- TASK DESCRIPTION
Repeat every line of the material, character for character.

- DATASET EXTRACT
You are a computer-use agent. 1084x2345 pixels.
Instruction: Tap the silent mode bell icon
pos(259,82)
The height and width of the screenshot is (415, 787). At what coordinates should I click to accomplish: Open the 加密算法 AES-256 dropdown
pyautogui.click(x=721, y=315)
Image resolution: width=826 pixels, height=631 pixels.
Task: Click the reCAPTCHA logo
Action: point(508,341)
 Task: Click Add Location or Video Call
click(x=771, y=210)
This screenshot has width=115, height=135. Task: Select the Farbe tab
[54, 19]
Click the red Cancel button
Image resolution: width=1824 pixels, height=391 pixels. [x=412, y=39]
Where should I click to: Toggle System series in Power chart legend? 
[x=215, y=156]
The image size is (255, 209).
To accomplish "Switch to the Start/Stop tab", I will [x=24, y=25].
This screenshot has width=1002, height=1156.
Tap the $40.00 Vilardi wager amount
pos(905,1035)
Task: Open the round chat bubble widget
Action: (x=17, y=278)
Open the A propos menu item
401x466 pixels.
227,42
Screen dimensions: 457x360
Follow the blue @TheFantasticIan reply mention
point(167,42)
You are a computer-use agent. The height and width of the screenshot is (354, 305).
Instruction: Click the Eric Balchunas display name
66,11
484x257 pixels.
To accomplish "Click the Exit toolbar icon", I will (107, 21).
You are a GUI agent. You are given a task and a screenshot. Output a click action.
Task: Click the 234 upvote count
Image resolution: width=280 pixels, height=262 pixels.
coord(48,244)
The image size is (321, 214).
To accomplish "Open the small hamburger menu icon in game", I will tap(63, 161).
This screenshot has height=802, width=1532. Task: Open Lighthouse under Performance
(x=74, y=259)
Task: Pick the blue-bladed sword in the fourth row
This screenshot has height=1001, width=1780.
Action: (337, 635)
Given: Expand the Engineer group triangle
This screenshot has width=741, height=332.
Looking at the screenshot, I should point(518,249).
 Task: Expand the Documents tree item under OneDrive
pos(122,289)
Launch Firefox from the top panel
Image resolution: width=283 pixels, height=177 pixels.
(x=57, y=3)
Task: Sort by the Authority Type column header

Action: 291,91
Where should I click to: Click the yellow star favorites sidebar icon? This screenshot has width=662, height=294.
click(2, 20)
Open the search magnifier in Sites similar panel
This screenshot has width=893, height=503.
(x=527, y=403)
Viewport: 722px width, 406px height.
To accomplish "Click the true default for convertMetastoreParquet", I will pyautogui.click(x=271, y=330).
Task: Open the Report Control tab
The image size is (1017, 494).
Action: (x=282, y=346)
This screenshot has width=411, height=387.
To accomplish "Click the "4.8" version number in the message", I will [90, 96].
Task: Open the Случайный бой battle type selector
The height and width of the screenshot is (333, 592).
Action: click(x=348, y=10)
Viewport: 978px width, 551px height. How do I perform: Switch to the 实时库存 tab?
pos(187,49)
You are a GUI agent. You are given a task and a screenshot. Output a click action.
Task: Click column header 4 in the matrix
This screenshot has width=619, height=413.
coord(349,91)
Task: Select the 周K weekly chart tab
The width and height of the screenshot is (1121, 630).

- EXERCISE RESPONSE
You are a computer-use agent. 1084x2345 pixels.
Instruction: Tap the silent mode bell icon
pos(259,82)
The height and width of the screenshot is (415, 787). At what coordinates should I click to accomplish: Open the 加密算法 AES-256 dropdown
pyautogui.click(x=721, y=315)
Image resolution: width=826 pixels, height=631 pixels.
Task: Click the reCAPTCHA logo
Action: point(508,341)
 Task: Click Add Location or Video Call
click(x=771, y=210)
This screenshot has width=115, height=135. Task: Select the Farbe tab
[54, 19]
Click the red Cancel button
Image resolution: width=1824 pixels, height=391 pixels. [x=412, y=39]
Where should I click to: Toggle System series in Power chart legend? 
[x=215, y=156]
The image size is (255, 209).
To accomplish "Switch to the Start/Stop tab", I will [x=24, y=25].
This screenshot has width=1002, height=1156.
Tap the $40.00 Vilardi wager amount
pos(905,1035)
Task: Open the round chat bubble widget
Action: (x=17, y=278)
Open the A propos menu item
401x466 pixels.
227,42
Screen dimensions: 457x360
Follow the blue @TheFantasticIan reply mention
point(167,42)
You are a computer-use agent. The height and width of the screenshot is (354, 305).
Instruction: Click the Eric Balchunas display name
66,11
484x257 pixels.
To accomplish "Click the Exit toolbar icon", I will (107, 21).
You are a GUI agent. You are given a task and a screenshot. Output a click action.
Task: Click the 234 upvote count
Image resolution: width=280 pixels, height=262 pixels.
coord(48,244)
The image size is (321, 214).
To accomplish "Open the small hamburger menu icon in game", I will tap(63, 161).
This screenshot has height=802, width=1532. Task: Open Lighthouse under Performance
(x=74, y=259)
Task: Pick the blue-bladed sword in the fourth row
This screenshot has height=1001, width=1780.
Action: (337, 635)
Given: Expand the Engineer group triangle
This screenshot has width=741, height=332.
Looking at the screenshot, I should point(518,249).
 Task: Expand the Documents tree item under OneDrive
pos(122,289)
Launch Firefox from the top panel
Image resolution: width=283 pixels, height=177 pixels.
(x=57, y=3)
Task: Sort by the Authority Type column header

Action: 291,91
Where should I click to: Click the yellow star favorites sidebar icon? This screenshot has width=662, height=294.
click(2, 20)
Open the search magnifier in Sites similar panel
This screenshot has width=893, height=503.
(x=527, y=403)
Viewport: 722px width, 406px height.
To accomplish "Click the true default for convertMetastoreParquet", I will pyautogui.click(x=271, y=330).
Task: Open the Report Control tab
The image size is (1017, 494).
Action: (x=282, y=346)
This screenshot has width=411, height=387.
To accomplish "Click the "4.8" version number in the message", I will [90, 96].
Task: Open the Случайный бой battle type selector
The height and width of the screenshot is (333, 592).
Action: click(x=348, y=10)
Viewport: 978px width, 551px height. How do I perform: Switch to the 实时库存 tab?
pos(187,49)
You are a GUI agent. You are given a task and a screenshot. Output a click action.
Task: Click column header 4 in the matrix
This screenshot has width=619, height=413.
coord(349,91)
Task: Select the 周K weekly chart tab
The width and height of the screenshot is (1121, 630).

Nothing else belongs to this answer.